Estratto della fonte →
In un mondo sempre più digitale e interconnesso, il processo di archiviazione del materiale visivo è cambiato radicalmente.
Desideroso di approfondire questo aspetto, ho deciso di analizzare come viene portata avanti questa pratica nel panorama creativo contemporaneo.
Nel suo periodo di massimo splendore, sembrava che Facebook fosse concepito quasi esclusivamente come uno spazio disponibile su cui caricare corposi album di decine e decine di fotografie, spesso simili o addirittura uguali fra loro, di serate fuori con gli amici e situazioni del genere. Oggi, con una dinamica che quindi avvertiamo come familiare, ritroviamo sui vari profili Instagram quelle che possiamo definire “pagine-archivio” dedicate ad argomenti di nicchia che emergono dal mondo dall’arte popolare – definita a suo tempo grassroots da Henry Jenkins – come i tutorial di trucco, i collage, la tipografia cinetica, e chissà cos’altro. Per alcuni anni gli strumenti come le piattaforme di condivisione delle immagini (da Pinterest a Instagram), sono state viste come lampanti indizi della deriva estetizzante delle nostre società, definite non a caso come “ossessionate dall’immagine”.

Estratti delle voci →
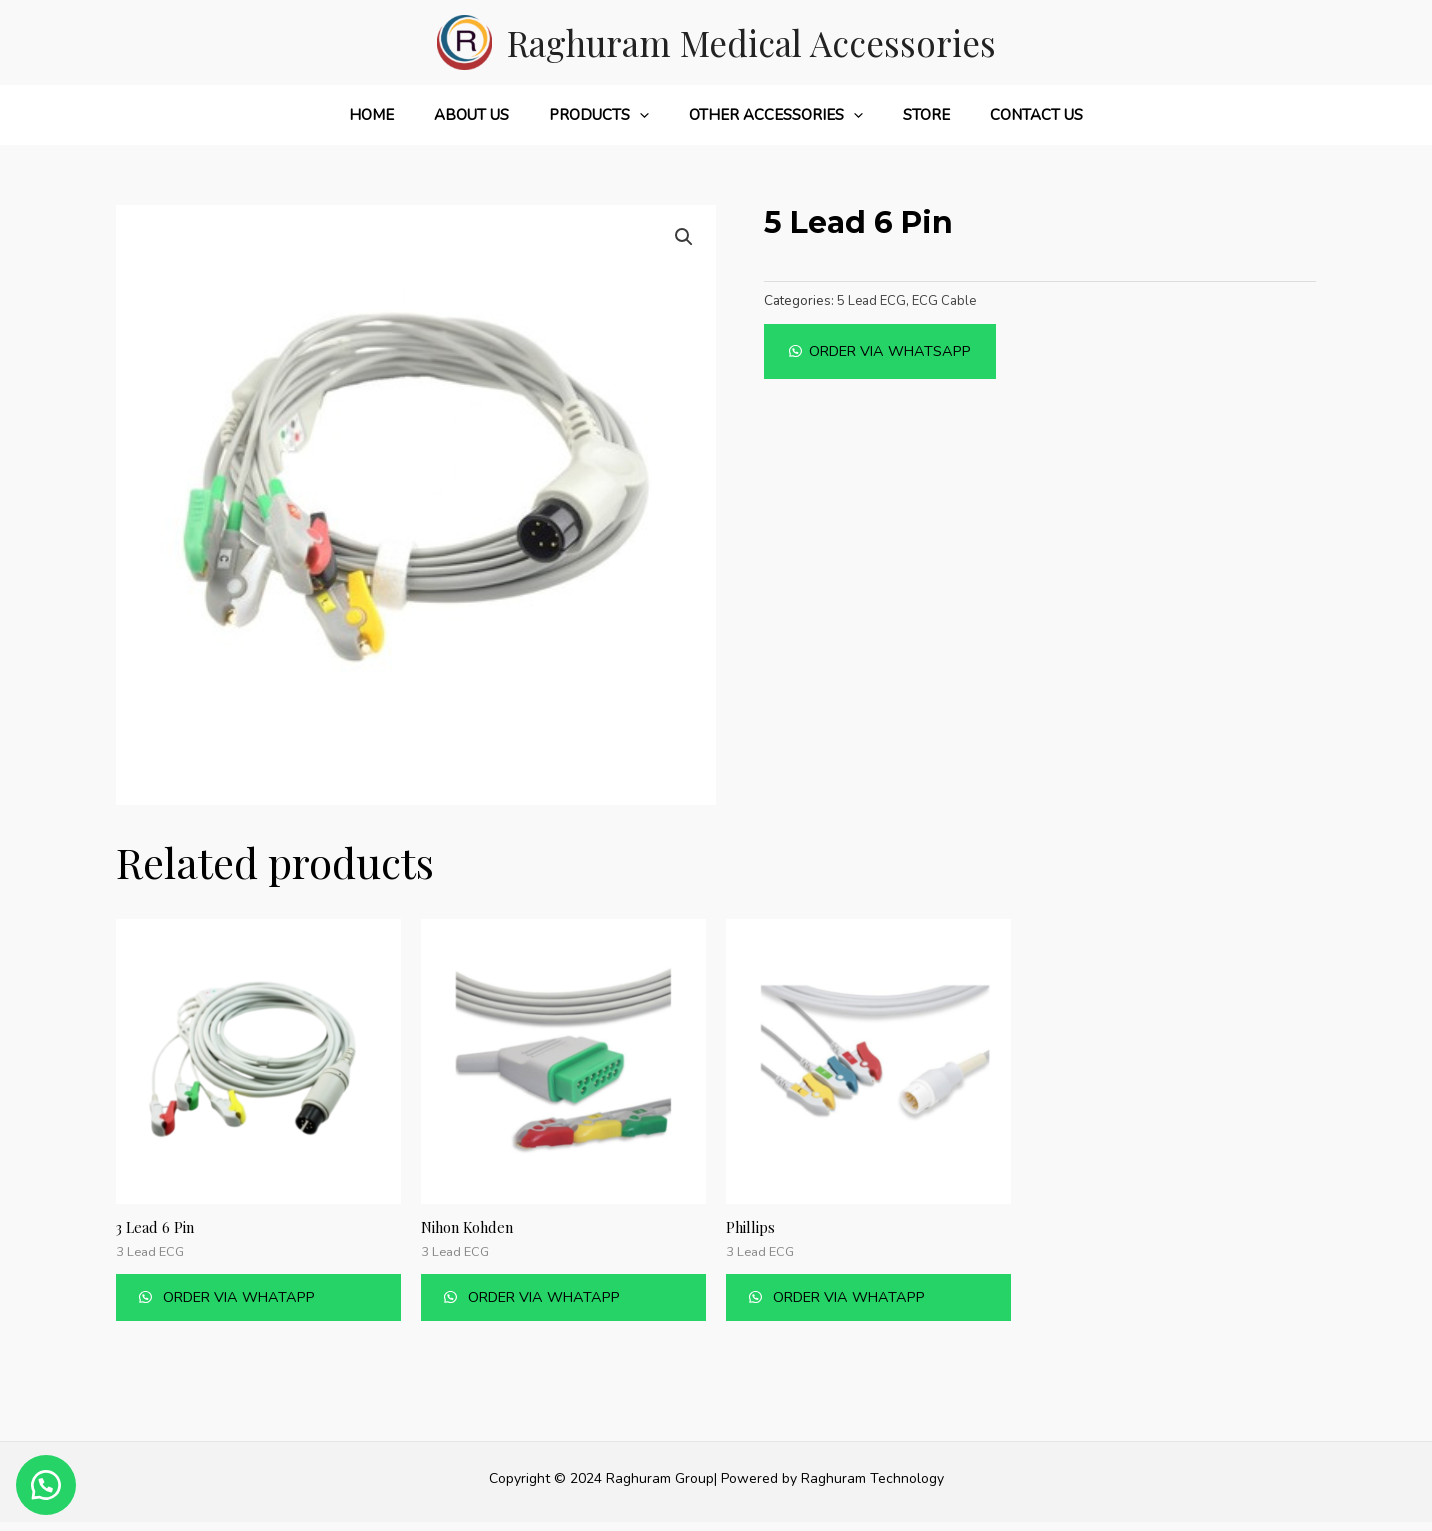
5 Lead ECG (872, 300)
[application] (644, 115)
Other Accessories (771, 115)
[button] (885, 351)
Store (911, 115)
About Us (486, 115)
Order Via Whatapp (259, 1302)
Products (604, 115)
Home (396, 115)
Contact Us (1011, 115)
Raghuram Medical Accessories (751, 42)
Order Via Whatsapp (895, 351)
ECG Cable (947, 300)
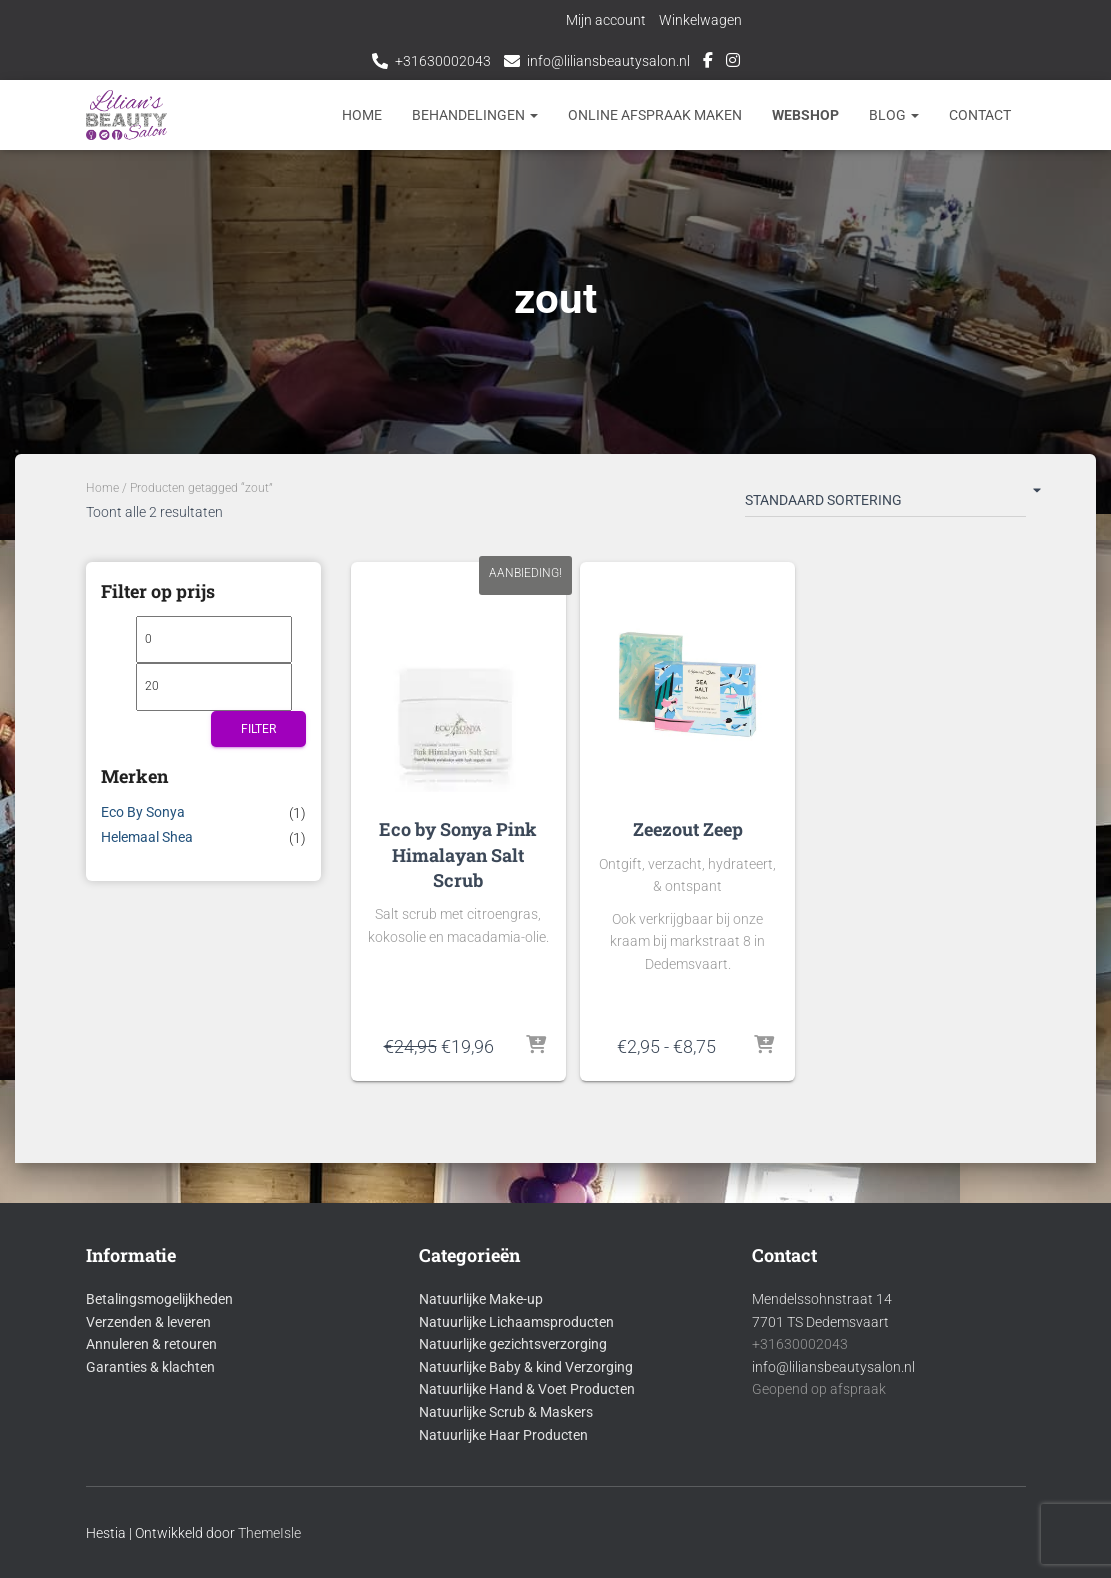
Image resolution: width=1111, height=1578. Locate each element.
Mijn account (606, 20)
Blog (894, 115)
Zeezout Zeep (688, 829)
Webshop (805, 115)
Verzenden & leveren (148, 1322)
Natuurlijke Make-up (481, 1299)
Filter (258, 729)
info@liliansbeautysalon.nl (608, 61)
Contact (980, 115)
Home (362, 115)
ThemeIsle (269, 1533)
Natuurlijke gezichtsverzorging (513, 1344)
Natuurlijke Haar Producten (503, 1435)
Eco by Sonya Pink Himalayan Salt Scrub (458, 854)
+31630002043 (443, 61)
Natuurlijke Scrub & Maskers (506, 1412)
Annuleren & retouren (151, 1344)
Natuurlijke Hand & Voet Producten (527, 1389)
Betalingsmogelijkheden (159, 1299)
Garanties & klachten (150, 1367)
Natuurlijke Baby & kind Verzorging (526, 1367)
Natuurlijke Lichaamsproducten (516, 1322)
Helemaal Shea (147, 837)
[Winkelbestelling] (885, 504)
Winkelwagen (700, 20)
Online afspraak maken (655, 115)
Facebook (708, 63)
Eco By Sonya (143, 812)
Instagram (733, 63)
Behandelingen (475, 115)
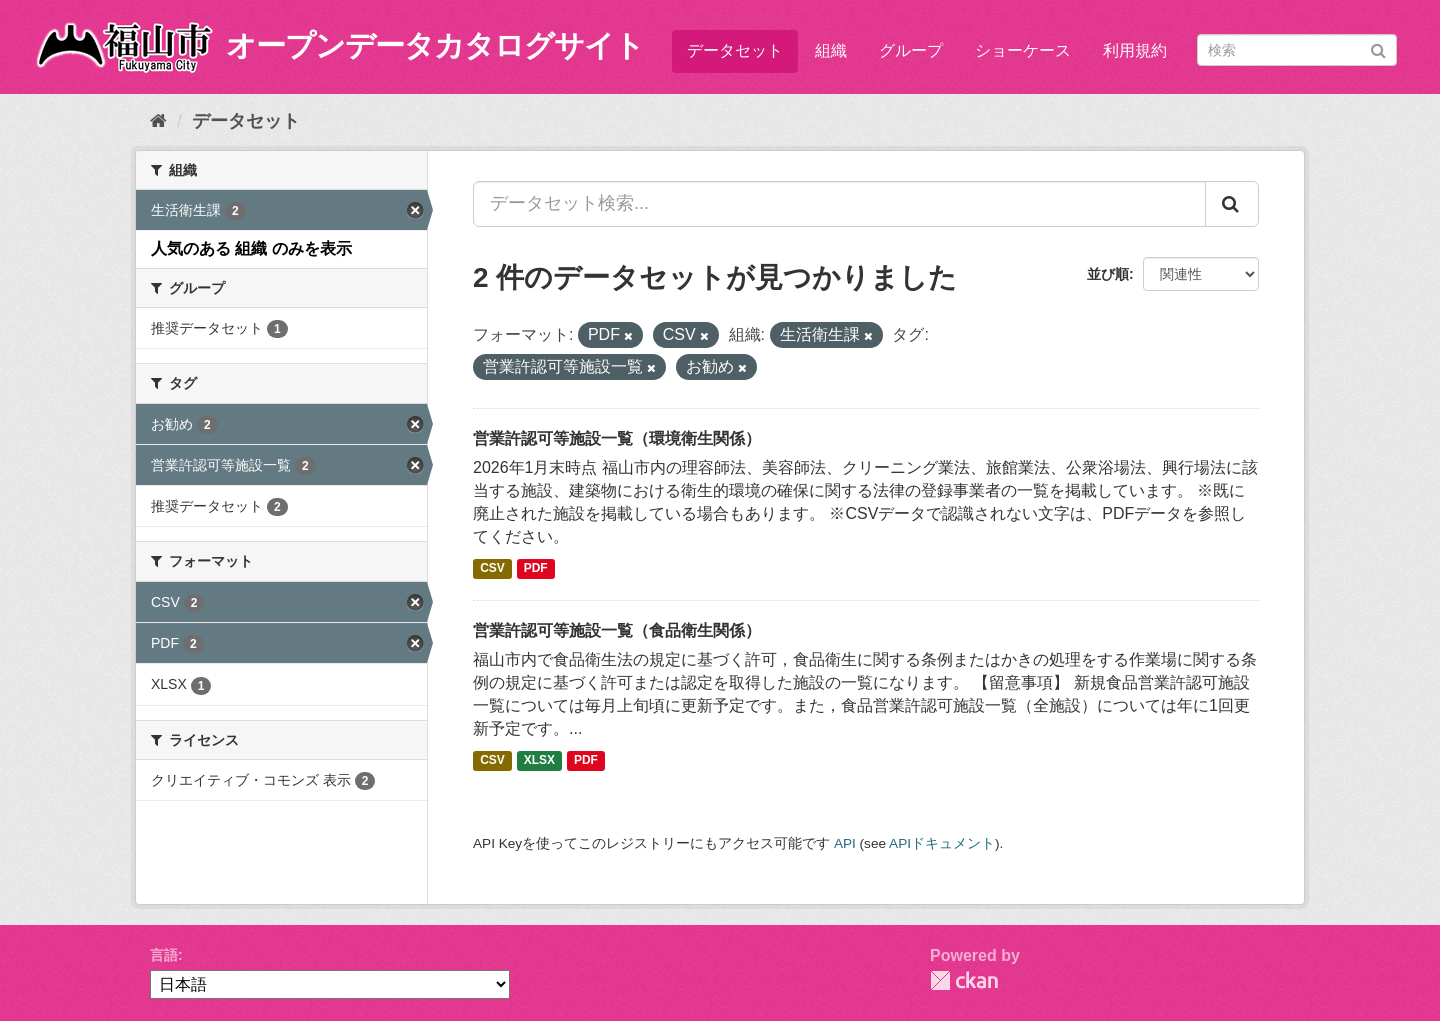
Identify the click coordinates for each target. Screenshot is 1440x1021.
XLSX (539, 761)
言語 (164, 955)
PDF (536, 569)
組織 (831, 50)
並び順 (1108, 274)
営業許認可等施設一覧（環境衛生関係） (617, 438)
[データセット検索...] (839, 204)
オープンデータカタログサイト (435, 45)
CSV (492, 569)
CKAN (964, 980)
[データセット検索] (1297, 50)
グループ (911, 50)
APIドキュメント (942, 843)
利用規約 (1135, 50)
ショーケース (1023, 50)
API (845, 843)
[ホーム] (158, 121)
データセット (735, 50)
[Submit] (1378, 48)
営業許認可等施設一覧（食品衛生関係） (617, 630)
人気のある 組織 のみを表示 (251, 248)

Compiti dell'esercizio →
A – Nel testo sull'archiviazione del materiale visivo, a chi si attribuisce la definizione dell'arte popolare come grassroots?
B – Estendi il testo sull'archiviazione del materiale visivo partendo dopo la sua ultima frase.

Risposte per compito →
A – Henry Jenkins.

B –
Credo che oggi sia pacifico sostenere che tali atti siano invece la testimonianza della tendenza sempre più diffusa – mi verrebbe da dire necessaria – di archiviare e, nel farlo con sempre maggiore frequenza, competenza e tecnologie, di indagare come questi nuovi modi dell’archiviazione vanno a incontrarsi con le differenti pratiche artistiche.
Si tratta di un campo già in parte preso ad oggetto di studi da autori che negli ultimi due decenni, non a caso sono stati oggetto di una più o meno generale riscoperta; mi riferisco non solo all’immancabile Walter Benjamin, ma soprattutto ad Aby Warburg e Georges Didi-Huberman. Sullo stesso percorso speculativo si sono mossi anche altri fra i quali l’Umberto Eco della Vertigine della lista (Bompiani, 2009) e, per certi versi, anche il Nicolas Bourriaud di testi quali Postproduction: come l’arte riprogramma il mondo (Postmedia Books; 2004) e Estetica relazionale (Postmedia Books; 2010). In questo contesto di studi però, il testo che ritengo centrale per il tema che stiamo trattando è quello di Cristina Baldacci con il suo Archivi impossibili (Johan & Levi; 2016), volume che non circumnaviga il tema del rapporto fra arte e archivio ma, anzi, lo centra attraverso una serie di ottimi esempi sia di autori che di testi, dando così il via ad un filone di studi che a mio avviso sarà sempre più centrale in futuro.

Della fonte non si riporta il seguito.